Я все чаще заставал Валентину. Не имея подруг, она прикипела душой к моей добросердечной жене, то и дело забегала попить чайку, поговорить. Как только я появлялся, она тут же спешила убраться.

– Привыкла, у нее муж терпеть не может, когда кто-то приходит, – объяснила жена. – Вообще дикий. Запрещает ей краситься, не любит, когда она что-то цветное носит, только темное, если что-то такое наденет, он сразу – для кого наряжаешься?

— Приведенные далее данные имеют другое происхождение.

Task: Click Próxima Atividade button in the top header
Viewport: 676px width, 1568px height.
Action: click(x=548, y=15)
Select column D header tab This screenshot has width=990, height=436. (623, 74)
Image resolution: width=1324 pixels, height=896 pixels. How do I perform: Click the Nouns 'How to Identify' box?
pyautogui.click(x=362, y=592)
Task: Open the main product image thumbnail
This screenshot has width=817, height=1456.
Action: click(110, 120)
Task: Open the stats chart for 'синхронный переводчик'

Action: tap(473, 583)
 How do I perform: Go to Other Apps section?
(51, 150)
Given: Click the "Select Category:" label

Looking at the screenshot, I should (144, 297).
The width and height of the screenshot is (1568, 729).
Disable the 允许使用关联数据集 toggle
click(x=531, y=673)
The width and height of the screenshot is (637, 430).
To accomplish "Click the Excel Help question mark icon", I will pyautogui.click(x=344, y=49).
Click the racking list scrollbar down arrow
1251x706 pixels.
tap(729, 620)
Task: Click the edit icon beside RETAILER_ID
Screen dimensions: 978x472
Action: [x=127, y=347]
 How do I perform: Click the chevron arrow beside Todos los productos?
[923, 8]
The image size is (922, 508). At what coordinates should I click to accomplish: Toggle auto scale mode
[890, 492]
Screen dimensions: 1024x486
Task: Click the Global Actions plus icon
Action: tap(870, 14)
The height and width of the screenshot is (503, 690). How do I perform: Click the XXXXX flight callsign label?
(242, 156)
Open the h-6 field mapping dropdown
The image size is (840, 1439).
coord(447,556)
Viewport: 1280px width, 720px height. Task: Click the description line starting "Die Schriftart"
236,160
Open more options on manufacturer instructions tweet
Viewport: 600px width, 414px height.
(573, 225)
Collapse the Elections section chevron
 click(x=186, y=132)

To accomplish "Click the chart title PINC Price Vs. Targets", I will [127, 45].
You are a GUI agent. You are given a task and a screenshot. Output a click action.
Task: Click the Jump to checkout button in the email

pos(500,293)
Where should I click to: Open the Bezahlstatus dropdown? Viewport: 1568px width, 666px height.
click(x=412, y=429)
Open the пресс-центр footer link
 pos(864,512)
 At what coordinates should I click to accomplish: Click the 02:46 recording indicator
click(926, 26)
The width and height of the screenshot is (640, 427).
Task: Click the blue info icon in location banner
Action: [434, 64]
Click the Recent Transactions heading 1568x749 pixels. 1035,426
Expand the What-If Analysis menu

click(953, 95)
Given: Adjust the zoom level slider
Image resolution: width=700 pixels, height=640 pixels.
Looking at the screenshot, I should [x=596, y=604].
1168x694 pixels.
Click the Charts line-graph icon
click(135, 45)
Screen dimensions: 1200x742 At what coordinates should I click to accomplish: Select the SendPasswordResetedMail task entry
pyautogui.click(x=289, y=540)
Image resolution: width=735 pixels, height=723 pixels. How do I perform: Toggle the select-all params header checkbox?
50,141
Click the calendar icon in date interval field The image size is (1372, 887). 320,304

– Верующий, может? Баптист какой-нибудь?

– Наоборот, даже в партии. Один раз какой-то ее родственник анекдот рассказал политический, он ему: при мне больше таких гадостей не говорите! А ее называет только по отчеству, и даже не Ивановна, а – Иванна. Иванна и Иванна, отчество именем сделал. А она о нем тоже без имени. Муж. Или – он. Или – Самохин, по фамилии. Говорит, он с работы приходит, и, если ужин не готов, все, на целый вечер надулся, замолчал. Хотя и так молчит. Сидит, таблицы составляет.

– Какие таблицы?

– Лотерейные. Где номера проставлять надо.

– «Спортлото», что ли?

– Ну да. После каждого тиража записывает выигравшие номера, графики какие-то рисует. Очень хочет выиграть. Вообще нелепо, да? Такое ощущение, что в одном времени живут люди из разных времен. Вот мы, извини, конечно, но мы все-таки современные, согласись, и вот они – как в пещере у себя живут. Только вместо костра телевизор. Книг, она говорит, почти нет. Только детские, она дочери заранее покупает, на вырост, а он каждую проверяет и, если что-то не так, велит вернуть в магазин. А в магазине не принимают, она на работе продает, у кого дети есть. Смешно, правда? И хорошо еще, ей мать помогает, она совсем старушка, внучку к себе берет, Валентина работать может, а то сидела бы дома, как в тюрьме. Жуть.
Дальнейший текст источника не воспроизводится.